With regard to the wireless networking of personal devices, a particular modem, namely modems adapted to the up-coming IEEE 8302.11n industry standard, are anticipated to be commonly employed. This standard allows for an array of antennas to be placed inside or nearby the personal device and a radio frequency (RF) semiconductor device receives signal or data through the array and an analog-to-digital converter, typically located within the personal device, converts the received signal to baseband range. Thereafter, a baseband processor is employed to process and decode the received signal to the point of extracting raw data, which may be files transferred remotely and wireless, from another personal device or similar equipment with the use of a transmitter within the transmitting PC.
To do so, pointing of the array of antennas, which is essentially multiple antennas, hence the name multi-input-multi-output (MIMO), to the desired location to maximize reception and transmission quality is an issue.
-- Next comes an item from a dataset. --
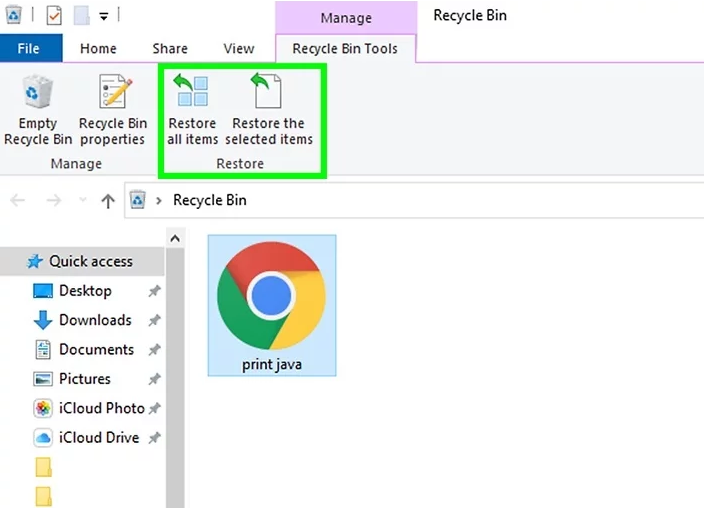This screenshot has height=508, width=704.
Task: Open iCloud Drive in the sidebar
Action: (x=99, y=438)
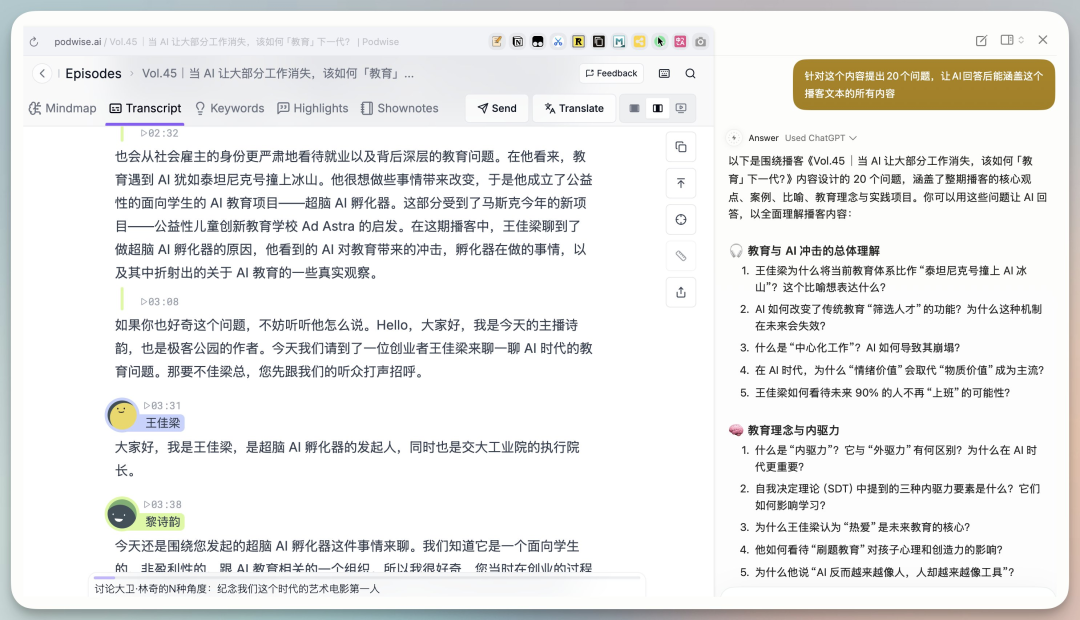Expand the Used ChatGPT dropdown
For example, data or information rate throughput, signal reception and link range are improved. The latest IEEE802.11n standard currently being developed includes advanced multi-antenna techniques in order to process parallel data streams simultaneously in order to increase throughput capability, and improve link quality by “smartly” transmitting and receiving the RF signals.
MIMO has drawn attention as the technique for enabling a high-capacity (high-speed) data communication by efficiently using a frequency band. The MIMO is the technique to transmit separate data streams from a plurality of antennas of a transmitter by using a plurality of antennas in both of the transmission and the reception, that is to say, by using the transmitter having a plurality of antennas and the receiver having a plurality of antennas, and individually separate a plurality of transmission signals (data streams) mixed on a transmission path from the signal received by each receiving antenna of the receiver by using a transmission path (channel) estimate value, thereby improving a transmission rate without requiring an enlargement of the frequency band.
FIG. 1 shows the general structure of a typical MIMO OFDM system according to the prior art. The MIMO transmitter 100 has multiple antennas 110A-110C each capable of transmitting independent signals to a MIMO receiver 120 which is also equipped with multiple receive antennas 130A-130B. The transmitter 100 may comprise a forward error correction (FEC) code encoder 101, an interleaver 102, a MIMO constellation Mapper 103, an OFDM MEMO IFFT 104 and an analog and RF unit 105. The MIMO receiver 120 may comprise an RF and analog unit 121, a MIMO FFT 122, a MIMO demodulator 123 (like a slicer), a de-interleaver 124 and a FEC Decoder 125, all of which are used to convert the incoming RF signals into spatial streams representing bits of information sent over the channel. The MIMO demodulator receives a plurality of spatial streams of bits, and converts them into information in a format required by the FEC decoder. In some MIMO systems the demodulator performs hard decision and delivers information bits whereas in other systems the decoder delivers soft output for further soft decoding to be performed in a Viterbi decoder, low density parity check (LDPC) decoder or the like. Here the demodulator 123 is a maximum likelihood (ML) demodulator that might employ a K-Best or Fixed Sphere Demodulator algorithm.
The ML demodulator for a MIMO receiver operates by comparing the received signal vector with all possible noiseless received signals corresponding to all possible transmitted signals. Under certain assumptions, this receiver achieves optimal performance in the sense of maximizing the probability of correct data detection. The main idea behind the a sub-optimal implementation like the K-Best algorithm or the Fixed Sphere algorithm is to perform a search over only a small subset of all possible signals located around the received signal vector. The size of this search may be determined by a combination of performance and hardware requirements. This reduced search space ensures that the demodulator complexity is not only reduced, but also fixed over time—a major advantage for hardware implementation. In order for such a search to operate efficiently, a key point is to order the antennas in such a way that most of the points considered relate to transmit antennas with the poorest signal-to-noise (SNR) conditions. Antennas with, higher SNR conditions are much more likely to be detected correctly, based only on the received signal.
The ML demodulator has exponential complexity in the number of spatial streams being received. Essentially, the complexity of this decoder increases exponentially with the number of transmit streams, making it impossible to implement for large array sizes and high order digital modulation schemes.